Cheng Fei, Li Huizhen, Brooks Bryan W, You Jing
Guangdong Key Laboratory of Environmental Pollution and Health, School of Environment, Jinan University, Guangzhou 511443, China.
Department of Environmental Science, Institute of Biomedical Studies, Center for Reservoir and Aquatic Systems Research, Baylor University, Waco, Texas 76798, United States.
Environ Sci Technol. 2021 Jul 6;55(13):8977-8986. doi: 10.1021/acs.est.1c00152. Epub 2021 Jun 18.
Selection of toxicity endpoints affects outcomes of risk assessment. Scientific decisions based on more holistic evidence is preferable for designing bioassay batteries rather than subjective selections, particularly when systems are poorly understood.
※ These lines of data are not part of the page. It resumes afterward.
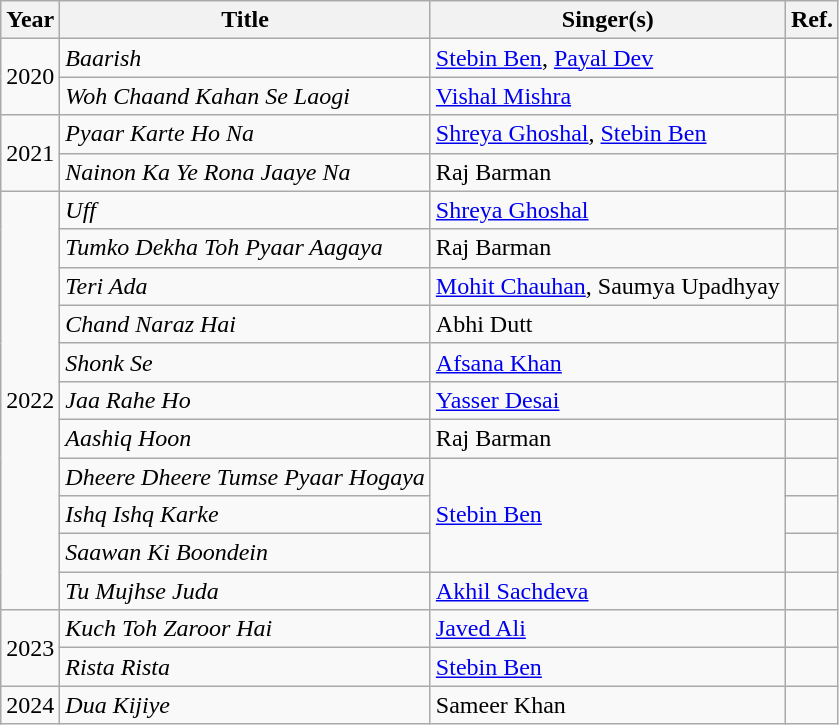
Stebin Ben, Payal Dev (608, 58)
Dheere Dheere Tumse Pyaar Hogaya (246, 477)
Title (246, 20)
Woh Chaand Kahan Se Laogi (246, 96)
Ishq Ishq Karke (246, 515)
2021 (30, 153)
Yasser Desai (608, 400)
Ref. (812, 20)
Singer(s) (608, 20)
Dua Kijiye (246, 705)
Aashiq Hoon (246, 438)
Jaa Rahe Ho (246, 400)
Abhi Dutt (608, 324)
Shreya Ghoshal, Stebin Ben (608, 134)
Afsana Khan (608, 362)
Tumko Dekha Toh Pyaar Aagaya (246, 248)
Tu Mujhse Juda (246, 591)
Baarish (246, 58)
Nainon Ka Ye Rona Jaaye Na (246, 172)
Teri Ada (246, 286)
Chand Naraz Hai (246, 324)
Akhil Sachdeva (608, 591)
Sameer Khan (608, 705)
Shonk Se (246, 362)
Mohit Chauhan, Saumya Upadhyay (608, 286)
2023 (30, 648)
Saawan Ki Boondein (246, 553)
Kuch Toh Zaroor Hai (246, 629)
Javed Ali (608, 629)
Year (30, 20)
Pyaar Karte Ho Na (246, 134)
Rista Rista (246, 667)
2024 (30, 705)
2022 (30, 400)
Vishal Mishra (608, 96)
Uff (246, 210)
Shreya Ghoshal (608, 210)
2020 (30, 77)
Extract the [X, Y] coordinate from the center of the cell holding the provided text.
Here, we propose a novel event-driven taxonomy (EDT)-based text mining tool to prioritize stressors likely to elicit water quality deterioration. The tool integrated automated literature collection, natural language processing using adverse outcome pathway-based toxicological terminologies and machine learning to classify event drivers (EDs). From aquatic toxicity assessments within China over the past decade, we gathered over 14 000 sources of information. With a dictionary that included 1039 toxicological terms, 15 bioassay-related modes of actions were mapped, yet less than half of the bioassays could be elucidated by available adverse outcome pathways. To fill these mechanistic knowledge gaps, we developed a Naïve Bayesian ED-classifier to annotate apical responses. The classifier's 4-fold cross-validation reached 74% accuracy and labeled 85% bioassays as 26 EDs. Narcosis, estrogen receptor-, and aryl hydrogen receptor-mediators were the major EDs in aquatic systems across China, whereas individual regions had distinct ED fingerprints. The EDT-based tool provides a promising diagnostic strategy to inform region-specific bioassay design and selection for water quality assessments in a big data era.
毒性终点的选择会影响风险评估的结果。在设计生物测定组时,基于更全面证据的科学决策优于主观选择,尤其是在对系统了解不足的情况下。在此,我们提出一种基于新型事件驱动分类法(EDT)的文本挖掘工具,以对可能导致水质恶化的压力源进行优先级排序。该工具集成了自动文献收集、使用基于不良结局途径的毒理学术语的自然语言处理以及用于对事件驱动因素(ED)进行分类的机器学习。从过去十年中国的水生毒性评估中,我们收集了超过14000条信息来源。通过一个包含1039个毒理学术语的词典,绘制了15种与生物测定相关的作用模式,但可用的不良结局途径只能阐明不到一半的生物测定。为了填补这些机制知识空白,我们开发了一个朴素贝叶斯ED分类器来注释顶端反应。该分类器的4折交叉验证准确率达到74%,并将85%的生物测定标记为26种ED。麻醉、雌激素受体和芳基氢受体介导剂是中国水生系统中的主要ED,而各个地区有不同的ED特征。基于EDT的工具为大数据时代水质评估中针对特定区域的生物测定设计和选择提供了一种有前景的诊断策略。